07-02-2012, 09:57 PM | #16 |
reader, ebook junkie
Posts: 109
Karma: 436806
Join Date: Dec 2007
Location: western nebraska
Device: droid, kindle, kobo, eslick, sony
|
I was just thinking of the implications with importing CVS files, all the other uses mentioned would be very handy. I hadn't realized that this plugin would let us create lists from websites, what a time saver.
For example, when I find an author new to me, I'll go to their website first for their backlist. Amazingly many authors don't list their backlist or haven't updated their website in years. So, then I start compiling titles from research done with Goodreads and Library Thing, supplemented by fictfact and fantastic fiction. Usually calibre author profile open on one side of the screen and the pertinent website on the other side as I type away in calibre. I'm brain-dead at the moment, so I can't think of many compilation websites except those mentioned above. Here's a few individual author sites that come to mind as I remember typing lots of their books into calibre. http://www.pinbeambooks.com/ebooks-y...niverse%C2%AE/ http://michellesagara.com/bibliography/ http://www.dendarii.com/inprint.html http://www.jdrobb.com/books/allbooks.php Some really nice authors have downloadable lists, thank you JD Robb, but many only have titles and images. I'm assuming that if I wanted to import from a website and that if book data couldn't pulled by the plugin, that the plugin would just give an error message, so that I would know that manual entry was needed. |
07-03-2012, 10:20 AM | #17 |
Calibre Plugins Developer
Posts: 4,636
Karma: 2162064
Join Date: Oct 2010
Location: Australia
Device: Kindle Oasis
|
@ElizabethN - thanks for the sites, I shall take a look at home where I won't be battling against work web filters. I will say that provided an author is at Fantastic Fiction then there isn't normally any need to use an author specific site. For the authors it covers the FF site is generally very good. And it should save you the data entry you mention.

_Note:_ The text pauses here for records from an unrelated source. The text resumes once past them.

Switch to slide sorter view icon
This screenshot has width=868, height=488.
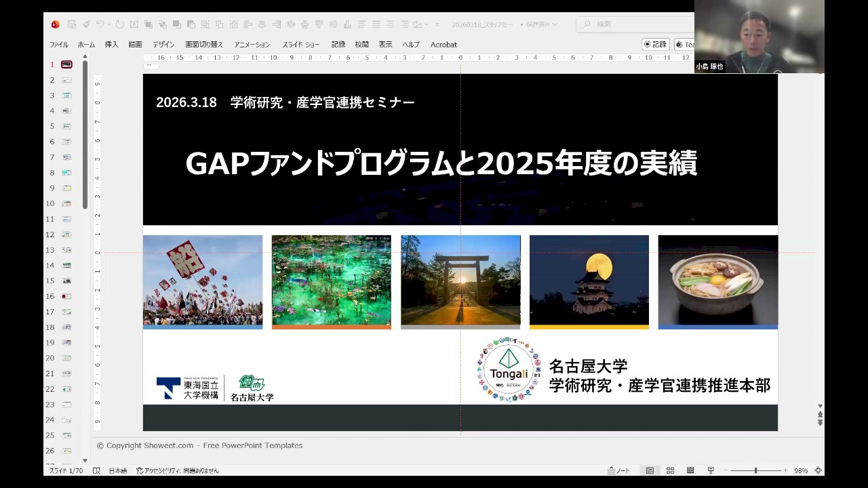pos(670,470)
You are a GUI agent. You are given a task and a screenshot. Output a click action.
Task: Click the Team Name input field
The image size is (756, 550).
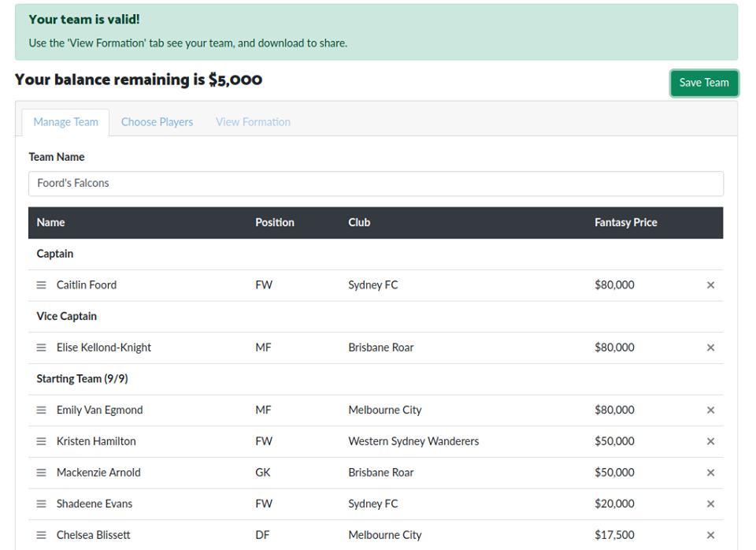(376, 184)
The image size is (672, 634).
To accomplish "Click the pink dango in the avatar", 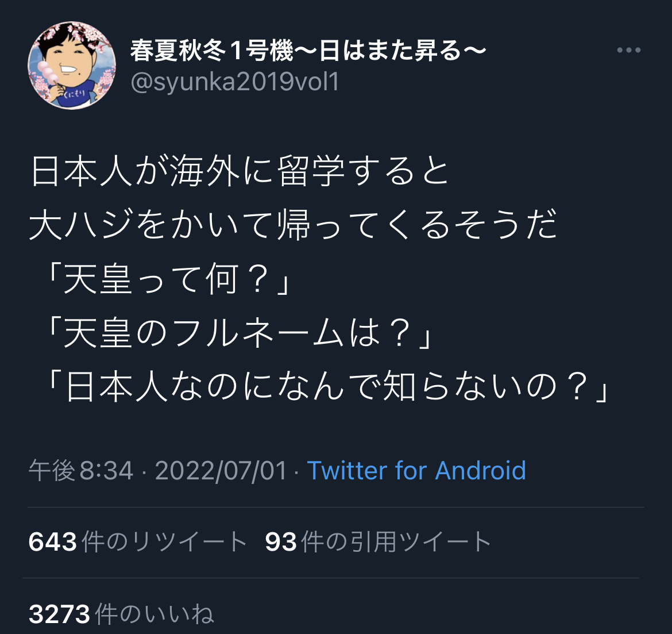I will tap(47, 73).
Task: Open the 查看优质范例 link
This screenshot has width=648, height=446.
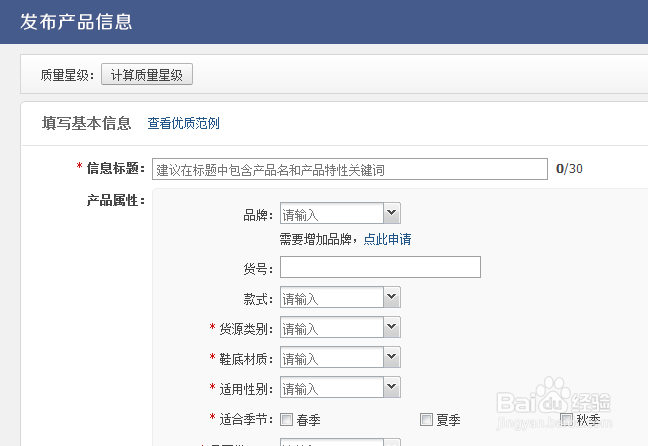Action: 183,123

Title/author is all the data needs - in fact it is all the plugin currently allows you to extract be it from clipboard, CSV or the web. It also supports "title only" matching with the obvious downsides that will have. In theory I could add support for other metadata fields, but as this is not intended as a replacement for metadata download and would clutter the UI then title/author should be sufficient. You can let the plugin create the empty books, and then do a metadata download to get the rest of the data. Just on your final point. If you point the plugin at a website that isn't bundled with it, then you almost certainly won't get any menaningful data from the page. Every website needs its own configuration, because every website displays different html which we scrape the data from. Just like we have different metadata download plugins for different websites. The good news is that frequently a single website will use the same html template for all its pages - hence why a single template can cater for any author from Fantastic Fiction rather than a different one for each author for instance. Creating the configuration for a website does require some xpath knowledge so I don't anticipate every user out there diving in to do it but the ability is there for those who want to and export it. The more websites over time I bundle with this plugin the more generally useful it may be out of the box. |
07-03-2012, 09:59 PM | #18 | |
reader, ebook junkie
Posts: 109
Karma: 436806
Join Date: Dec 2007
Location: western nebraska
Device: droid, kindle, kobo, eslick, sony
|
Quote:
Sites like Fantastic Fiction and Goodreads are usually my first choice for an author's backlist as the info on an author's website can range from very detailed to just a book image. Sounds like another useful plugin, looking forward to it's release. No rush though as the problem that I've discovered with plugins is that each additional plugin increases the time I spend manipulating data which then decreases the time I spend reading. If only I didn't feel the need to keep perfecting my library or have to sleep or work... |
|
07-14-2012, 02:05 PM | #19 |
Calibre Plugins Developer
Posts: 4,636
Karma: 2162064
Join Date: Oct 2010
Location: Australia
Device: Kindle Oasis
|
v0.1 Beta
Here at last is a version for people to play with. I've updated the screenshots on the first page - quite a number of things have changed over the last month as I have refined things.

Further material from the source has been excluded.